Manufacturing products to reach as many people as possible is the principle behind a D-Lab class at Massachusetts Institute of Technology (MIT) called 2.729 (Design for Scale). In the fall 2018 semester, students in 2.729 worked on an ambulance for use in rural Tanzania; a floating water pump for agricultural irrigation in Nepal; an air quality detector for kitchens in India; and a plastic toilet that provides safe sanitation in densely populated areas of Guatemala.

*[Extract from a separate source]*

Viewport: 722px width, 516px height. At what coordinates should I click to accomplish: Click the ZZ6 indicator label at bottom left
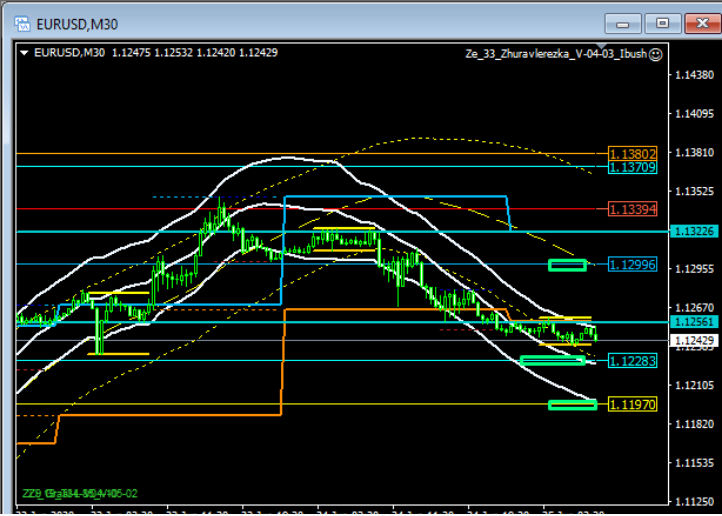tap(80, 493)
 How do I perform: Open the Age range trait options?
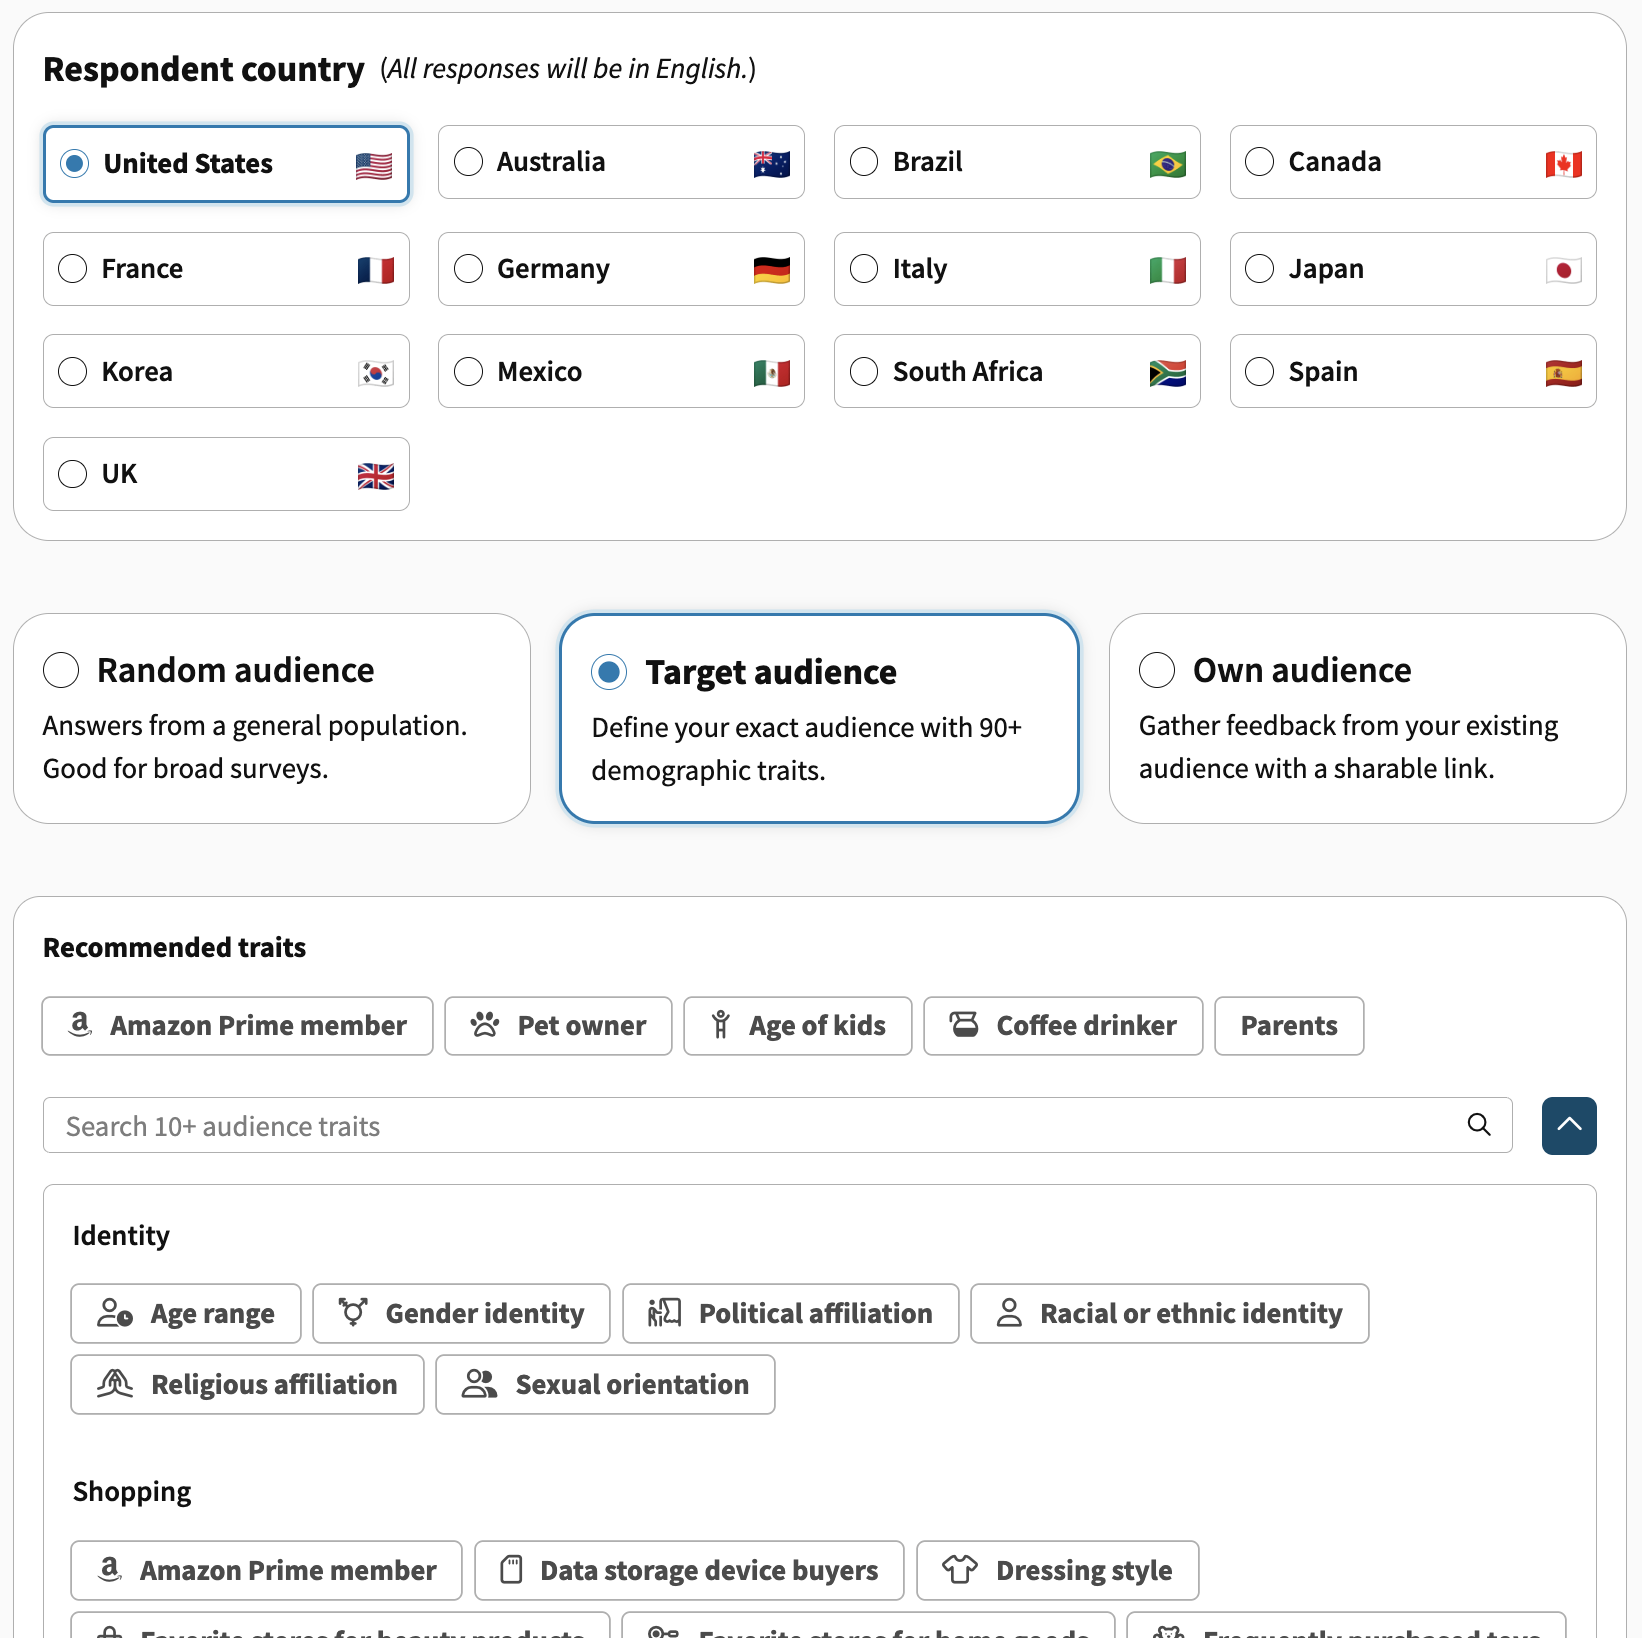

Each of the projects already had working prototypes. The goal of the class, which grew out of the idea that coming up with a proof-of-technology prototype was not enough, was to design effective and cost-efficient methods for producing solutions that can solve problems in the developing world. Comprised of MIT students who already possessed analytic engineering skills, the class focused on how to design for manufacturability, come up with assembly methods for products, design in the context of emerging economies and understand entrepreneurship in the developing world.

One of the first questions students in each project team needed to answer was where to manufacture their device. For the ambulance, which is essentially a universal motorcycle trailer that can provide safe transportation to hospitals, the team made use of local manufacturing. They worked on optimizing the design so that large parts and subassemblies could be made with suppliers within Tanzania, then shipped to rural areas for assembly at distribution sites. One solution for optimization was changing the trailer geometry so that they could be flat-packed and stacked on top of one another.

For the air-quality detector team, costs were reduced by utilizing manufacturing methods available in the United States. The team redesigned the enclosure for the device with an injection-molded bottom piece and a thermoformed top piece.

Speaking to MIT News, professor of mechanical engineering and class co-instructor Maria Yang said, “It’s clear that the students who take this class all want to make a social impact.”